** Set task **
Copy out each of the records below word for word, with nothing changed.

** Data rows **

*****

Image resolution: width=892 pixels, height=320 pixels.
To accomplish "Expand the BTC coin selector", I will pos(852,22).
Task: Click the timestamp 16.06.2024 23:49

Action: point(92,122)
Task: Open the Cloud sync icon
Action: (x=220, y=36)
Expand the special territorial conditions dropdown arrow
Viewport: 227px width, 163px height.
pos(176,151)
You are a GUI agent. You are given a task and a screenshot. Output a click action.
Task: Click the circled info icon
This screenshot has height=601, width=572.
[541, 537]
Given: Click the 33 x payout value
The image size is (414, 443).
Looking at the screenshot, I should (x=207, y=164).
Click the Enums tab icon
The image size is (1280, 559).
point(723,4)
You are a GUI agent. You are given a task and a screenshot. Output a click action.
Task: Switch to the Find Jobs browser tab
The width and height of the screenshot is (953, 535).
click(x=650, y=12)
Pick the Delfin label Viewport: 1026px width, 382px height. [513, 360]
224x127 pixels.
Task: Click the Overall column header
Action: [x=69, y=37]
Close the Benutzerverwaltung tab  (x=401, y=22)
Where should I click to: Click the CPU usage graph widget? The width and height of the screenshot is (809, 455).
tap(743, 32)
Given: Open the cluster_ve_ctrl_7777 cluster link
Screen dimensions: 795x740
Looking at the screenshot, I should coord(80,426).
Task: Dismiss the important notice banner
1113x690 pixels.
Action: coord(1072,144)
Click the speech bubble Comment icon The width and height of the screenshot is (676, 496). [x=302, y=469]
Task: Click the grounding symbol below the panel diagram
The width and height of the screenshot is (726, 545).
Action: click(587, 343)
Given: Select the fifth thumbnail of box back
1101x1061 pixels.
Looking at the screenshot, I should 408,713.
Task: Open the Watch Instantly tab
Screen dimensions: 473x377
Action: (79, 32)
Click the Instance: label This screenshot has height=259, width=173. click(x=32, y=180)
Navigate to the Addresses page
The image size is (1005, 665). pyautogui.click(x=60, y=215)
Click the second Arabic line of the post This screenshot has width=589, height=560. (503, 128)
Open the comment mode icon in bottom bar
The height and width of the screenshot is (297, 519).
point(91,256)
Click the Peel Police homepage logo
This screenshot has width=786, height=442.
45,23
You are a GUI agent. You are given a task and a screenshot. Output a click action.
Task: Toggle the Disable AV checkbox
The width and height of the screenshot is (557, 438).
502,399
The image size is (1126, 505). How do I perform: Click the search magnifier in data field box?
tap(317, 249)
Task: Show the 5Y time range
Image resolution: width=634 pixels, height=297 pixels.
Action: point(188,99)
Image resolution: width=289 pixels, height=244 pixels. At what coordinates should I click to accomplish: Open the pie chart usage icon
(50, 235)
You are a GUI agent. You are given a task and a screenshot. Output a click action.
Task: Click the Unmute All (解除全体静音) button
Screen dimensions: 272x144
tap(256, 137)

*****

** Output **
Image resolution: width=892 pixels, height=320 pixels.
To accomplish "Expand the BTC coin selector", I will pos(852,22).
Task: Click the timestamp 16.06.2024 23:49

Action: point(92,122)
Task: Open the Cloud sync icon
Action: (x=220, y=36)
Expand the special territorial conditions dropdown arrow
Viewport: 227px width, 163px height.
pos(176,151)
You are a GUI agent. You are given a task and a screenshot. Output a click action.
Task: Click the circled info icon
This screenshot has height=601, width=572.
[541, 537]
Given: Click the 33 x payout value
The image size is (414, 443).
Looking at the screenshot, I should (x=207, y=164).
Click the Enums tab icon
The image size is (1280, 559).
point(723,4)
You are a GUI agent. You are given a task and a screenshot. Output a click action.
Task: Switch to the Find Jobs browser tab
The width and height of the screenshot is (953, 535).
click(x=650, y=12)
Pick the Delfin label Viewport: 1026px width, 382px height. [513, 360]
224x127 pixels.
Task: Click the Overall column header
Action: [x=69, y=37]
Close the Benutzerverwaltung tab  (x=401, y=22)
Where should I click to: Click the CPU usage graph widget? The width and height of the screenshot is (809, 455).
tap(743, 32)
Given: Open the cluster_ve_ctrl_7777 cluster link
Screen dimensions: 795x740
Looking at the screenshot, I should coord(80,426).
Task: Dismiss the important notice banner
1113x690 pixels.
Action: coord(1072,144)
Click the speech bubble Comment icon The width and height of the screenshot is (676, 496). [x=302, y=469]
Task: Click the grounding symbol below the panel diagram
The width and height of the screenshot is (726, 545).
Action: click(587, 343)
Given: Select the fifth thumbnail of box back
1101x1061 pixels.
Looking at the screenshot, I should 408,713.
Task: Open the Watch Instantly tab
Screen dimensions: 473x377
Action: (79, 32)
Click the Instance: label This screenshot has height=259, width=173. click(x=32, y=180)
Navigate to the Addresses page
The image size is (1005, 665). pyautogui.click(x=60, y=215)
Click the second Arabic line of the post This screenshot has width=589, height=560. (503, 128)
Open the comment mode icon in bottom bar
The height and width of the screenshot is (297, 519).
point(91,256)
Click the Peel Police homepage logo
This screenshot has width=786, height=442.
45,23
You are a GUI agent. You are given a task and a screenshot. Output a click action.
Task: Toggle the Disable AV checkbox
The width and height of the screenshot is (557, 438).
502,399
The image size is (1126, 505). How do I perform: Click the search magnifier in data field box?
tap(317, 249)
Task: Show the 5Y time range
Image resolution: width=634 pixels, height=297 pixels.
Action: point(188,99)
Image resolution: width=289 pixels, height=244 pixels. At what coordinates should I click to accomplish: Open the pie chart usage icon
(50, 235)
You are a GUI agent. You are given a task and a screenshot. Output a click action.
Task: Click the Unmute All (解除全体静音) button
Screen dimensions: 272x144
tap(256, 137)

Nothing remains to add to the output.